不動産投資におけるファイナンスからみた醍醐味は、何と言っても減価償却でしょう。これは不動産投資に関するものであれば、どの本にも書いてあるはずです。今更なんだと思われるかもしれませんが、この減価償却の恩恵というのは、自分で実際に味わってみなければわからないもののようです。他の資産づくりにおいてはあまりない考え方ですし、紙に書いてあるものを読んで理解しようとしてもなかなか実感しにくいものではないでしょうか。

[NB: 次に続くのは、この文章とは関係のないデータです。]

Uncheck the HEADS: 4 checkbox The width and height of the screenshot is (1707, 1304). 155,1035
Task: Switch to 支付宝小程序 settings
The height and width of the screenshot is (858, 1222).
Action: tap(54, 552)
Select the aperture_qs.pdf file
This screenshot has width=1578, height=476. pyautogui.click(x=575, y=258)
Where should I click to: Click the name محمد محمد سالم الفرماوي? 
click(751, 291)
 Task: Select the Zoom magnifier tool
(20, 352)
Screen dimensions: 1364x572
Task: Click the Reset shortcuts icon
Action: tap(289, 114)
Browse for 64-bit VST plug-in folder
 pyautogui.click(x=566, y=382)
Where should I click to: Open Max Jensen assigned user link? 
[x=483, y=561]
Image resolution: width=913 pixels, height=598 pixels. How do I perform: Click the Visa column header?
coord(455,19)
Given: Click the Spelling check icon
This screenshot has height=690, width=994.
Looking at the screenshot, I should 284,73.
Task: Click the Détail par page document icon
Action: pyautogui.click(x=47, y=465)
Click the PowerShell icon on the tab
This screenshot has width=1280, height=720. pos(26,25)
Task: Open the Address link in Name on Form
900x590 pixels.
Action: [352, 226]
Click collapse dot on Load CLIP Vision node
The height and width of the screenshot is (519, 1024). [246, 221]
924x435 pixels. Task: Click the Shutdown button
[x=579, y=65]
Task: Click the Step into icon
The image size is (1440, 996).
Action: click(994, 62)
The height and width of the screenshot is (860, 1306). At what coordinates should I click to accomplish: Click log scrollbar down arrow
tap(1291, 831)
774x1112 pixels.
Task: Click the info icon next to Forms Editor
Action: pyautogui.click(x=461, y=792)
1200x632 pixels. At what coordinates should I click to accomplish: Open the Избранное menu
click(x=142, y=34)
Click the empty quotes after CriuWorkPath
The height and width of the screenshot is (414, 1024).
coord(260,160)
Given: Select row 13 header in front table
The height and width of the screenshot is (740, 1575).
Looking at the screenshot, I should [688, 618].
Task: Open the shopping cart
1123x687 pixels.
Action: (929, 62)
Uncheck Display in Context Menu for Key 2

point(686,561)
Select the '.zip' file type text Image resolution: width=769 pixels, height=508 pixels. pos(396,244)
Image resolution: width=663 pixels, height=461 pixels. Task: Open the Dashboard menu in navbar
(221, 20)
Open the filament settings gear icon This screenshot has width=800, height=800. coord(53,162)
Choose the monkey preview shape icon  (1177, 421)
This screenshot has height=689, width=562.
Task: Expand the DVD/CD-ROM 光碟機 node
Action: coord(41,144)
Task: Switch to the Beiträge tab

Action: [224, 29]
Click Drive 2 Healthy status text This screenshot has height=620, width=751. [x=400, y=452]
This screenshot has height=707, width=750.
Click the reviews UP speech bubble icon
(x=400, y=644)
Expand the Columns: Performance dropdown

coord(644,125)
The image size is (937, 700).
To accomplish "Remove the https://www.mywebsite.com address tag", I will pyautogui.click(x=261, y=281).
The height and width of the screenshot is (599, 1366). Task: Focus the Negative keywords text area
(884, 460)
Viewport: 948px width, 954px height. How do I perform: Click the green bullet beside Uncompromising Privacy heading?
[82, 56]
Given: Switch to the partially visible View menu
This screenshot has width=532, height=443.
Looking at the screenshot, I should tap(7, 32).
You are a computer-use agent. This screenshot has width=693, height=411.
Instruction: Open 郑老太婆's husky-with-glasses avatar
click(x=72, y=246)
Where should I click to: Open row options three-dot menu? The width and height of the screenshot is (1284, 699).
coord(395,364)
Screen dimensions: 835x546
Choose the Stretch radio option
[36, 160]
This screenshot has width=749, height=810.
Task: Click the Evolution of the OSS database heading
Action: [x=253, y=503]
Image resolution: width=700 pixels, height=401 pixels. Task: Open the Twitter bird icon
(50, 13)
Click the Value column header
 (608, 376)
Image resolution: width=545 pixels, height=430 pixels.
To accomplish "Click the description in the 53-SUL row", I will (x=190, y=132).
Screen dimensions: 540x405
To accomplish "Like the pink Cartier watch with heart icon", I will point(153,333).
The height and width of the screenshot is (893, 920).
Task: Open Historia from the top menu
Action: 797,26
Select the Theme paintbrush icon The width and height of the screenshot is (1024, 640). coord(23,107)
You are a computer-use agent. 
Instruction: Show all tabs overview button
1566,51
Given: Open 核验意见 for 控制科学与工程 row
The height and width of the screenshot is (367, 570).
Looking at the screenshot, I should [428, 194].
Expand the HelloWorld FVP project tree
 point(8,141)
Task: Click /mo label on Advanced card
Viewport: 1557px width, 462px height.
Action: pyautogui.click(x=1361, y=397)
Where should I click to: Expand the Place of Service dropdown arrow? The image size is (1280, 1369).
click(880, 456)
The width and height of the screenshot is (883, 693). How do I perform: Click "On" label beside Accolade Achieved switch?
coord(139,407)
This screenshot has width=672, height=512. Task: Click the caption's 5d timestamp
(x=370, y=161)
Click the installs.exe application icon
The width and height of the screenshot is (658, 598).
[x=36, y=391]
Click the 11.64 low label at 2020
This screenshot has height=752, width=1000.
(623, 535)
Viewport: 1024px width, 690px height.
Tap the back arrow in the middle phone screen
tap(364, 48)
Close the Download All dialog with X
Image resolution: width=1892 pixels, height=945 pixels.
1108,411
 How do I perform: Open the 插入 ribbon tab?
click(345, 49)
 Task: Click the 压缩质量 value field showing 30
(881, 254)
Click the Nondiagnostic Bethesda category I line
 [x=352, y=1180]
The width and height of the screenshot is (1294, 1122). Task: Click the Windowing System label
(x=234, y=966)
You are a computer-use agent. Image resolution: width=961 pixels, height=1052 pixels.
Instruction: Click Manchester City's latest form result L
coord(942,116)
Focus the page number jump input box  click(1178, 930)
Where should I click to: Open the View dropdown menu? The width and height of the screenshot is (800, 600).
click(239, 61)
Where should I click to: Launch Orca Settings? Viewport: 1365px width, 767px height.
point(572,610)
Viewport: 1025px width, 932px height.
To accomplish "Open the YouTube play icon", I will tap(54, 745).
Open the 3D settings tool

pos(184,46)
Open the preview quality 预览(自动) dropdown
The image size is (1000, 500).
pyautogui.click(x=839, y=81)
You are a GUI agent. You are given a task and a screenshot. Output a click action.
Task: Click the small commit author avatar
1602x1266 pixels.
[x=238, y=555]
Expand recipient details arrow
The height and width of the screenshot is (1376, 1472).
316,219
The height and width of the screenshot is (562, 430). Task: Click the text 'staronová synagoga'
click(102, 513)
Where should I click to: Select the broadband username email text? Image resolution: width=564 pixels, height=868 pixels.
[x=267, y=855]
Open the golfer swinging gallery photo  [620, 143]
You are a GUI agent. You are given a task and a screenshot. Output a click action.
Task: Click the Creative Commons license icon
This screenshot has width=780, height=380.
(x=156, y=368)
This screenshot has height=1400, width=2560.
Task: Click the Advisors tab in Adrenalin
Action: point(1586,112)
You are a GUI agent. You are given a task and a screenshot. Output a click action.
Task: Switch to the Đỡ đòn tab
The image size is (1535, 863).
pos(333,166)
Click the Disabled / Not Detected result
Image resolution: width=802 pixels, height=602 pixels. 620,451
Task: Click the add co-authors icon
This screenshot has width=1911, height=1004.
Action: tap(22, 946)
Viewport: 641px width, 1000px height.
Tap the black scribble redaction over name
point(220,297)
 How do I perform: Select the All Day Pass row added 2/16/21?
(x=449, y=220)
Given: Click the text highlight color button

不動産を購入する際に、どこまで資金を借りるかという問題があります。全額融資を受けるフルローンであれば、毎月の返済額が大きくなるため、どうしてもキャッシュのリターンが少なくなり、今後金融資産を作れないと、また次もフルローンで購入するしかないという事態にもなります。またフルローンを出してくれるような物件というのは少ないため、なかなか不動産投資を始められないという場合もあります。一般に中古物件ではフルローンはつかないため、高利回り物件を所有しようとしても自己資金が相当額ないと、動きにくく、ステップアップする前で踏みとどまっているケースもあります。ある程度預金を増やし、自己資金として頭金を差し出すことができれば、返済額が軽減するため、手残りする現金も多くなり、次の手が打ちやすくなります。銀行もその辺を見ますので、ローンがその分つきやすくなります。やはり「現金」というのは強く、不況になって融資がつきにくくなるほど、キャッシュの価値が大きくなるので、その部分でも計画的に考えていく必要があるようです。投資初心者の方で、いきなり数千万円の自己資金を持っているというケースはほとんどないのですが、種銭として数百万円くらいは用意しておきたいものです。もちろん投資家の属性(年収などの個人データ)によっては融資金額に差が出てくるケースもあるので、一概には言えないのですが、できるだけ多くの自己資金を用意しておきたいものです。